Figure 5.

(A) Dynamic PET acquisition captured the pharmacokinetics of [¹⁸F]-fluorodopamine in liver tumors, and in liver, both pre- and post-treatment, with a 60-minute imaging period. (B) PET imaging showing [¹⁸F]-fluorodopamine uptake as mean (±SEM) maximum standardized uptake values (SUV_max) 6 days before and 24 hr after treatment with a single intravenous dose of romidepsin (2.5mg/kg), in liver, pheochromocytoma liver metastases, and muscle. [¹⁸F]-fluorodopamine uptake in the metastatic liver lesions is significantly increased after administration of romidepsin compared to the uptake in the same lesions one week earlier on the pretreatment scan (p < 0.001). (C) Representative pre- and post-treatment PET/MRI images of the same mouse.
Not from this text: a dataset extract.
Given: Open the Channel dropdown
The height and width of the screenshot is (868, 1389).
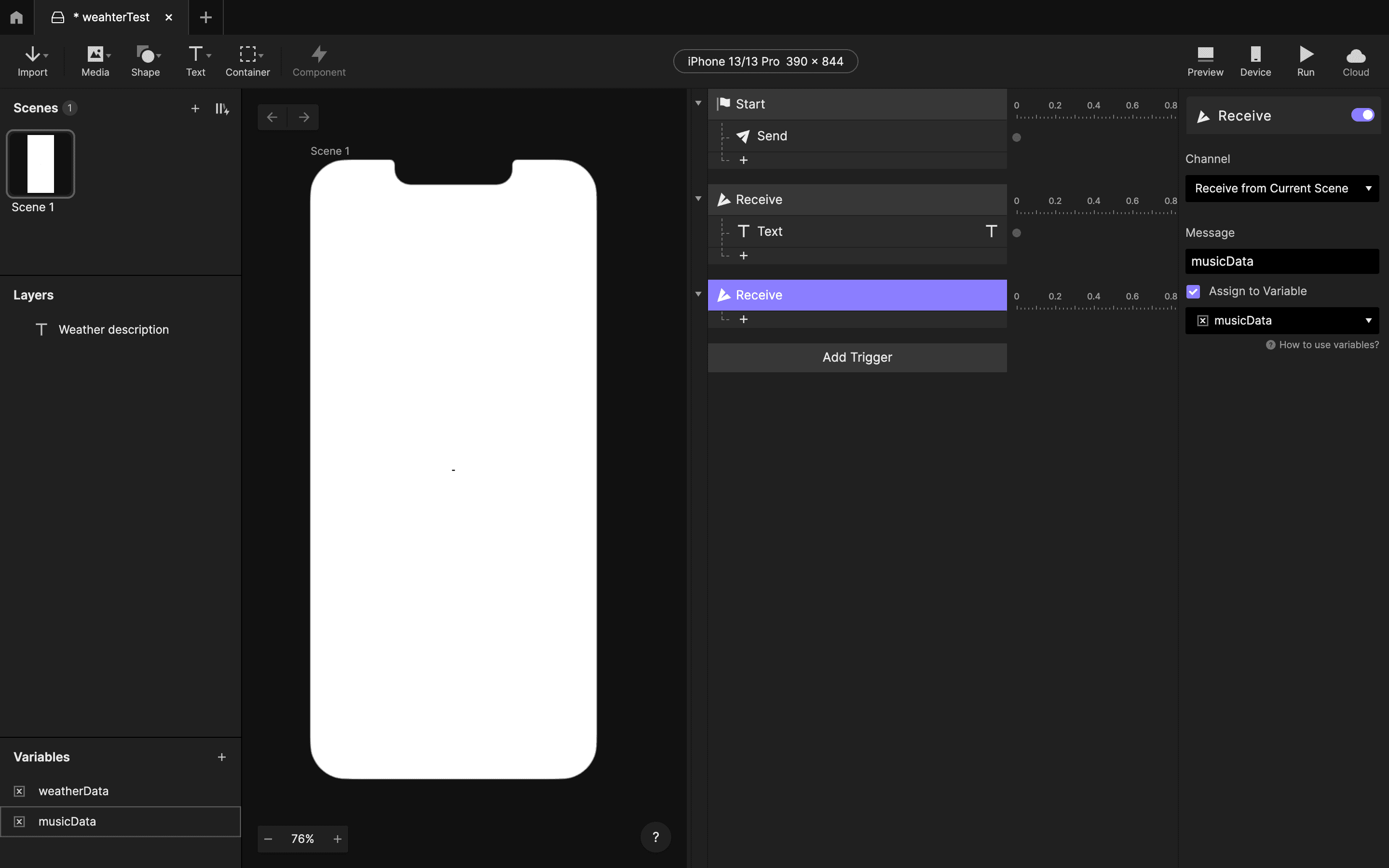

There was one week between pre- and post-treatment scans. Tumor growth over that one week is presented in MRI (left panels), and the corresponding PET of [¹⁸F]-fluorodopamine uptake (right panel) was imaged 24 hours after MRI. (D) Relative mRNA expression of the norepinephrine transporter in liver lesion samples after trichostatin A treatment (n = 7) is higher than in control, untreated liver lesions (n = 6). RNA concentrations were normalized to beta-actin.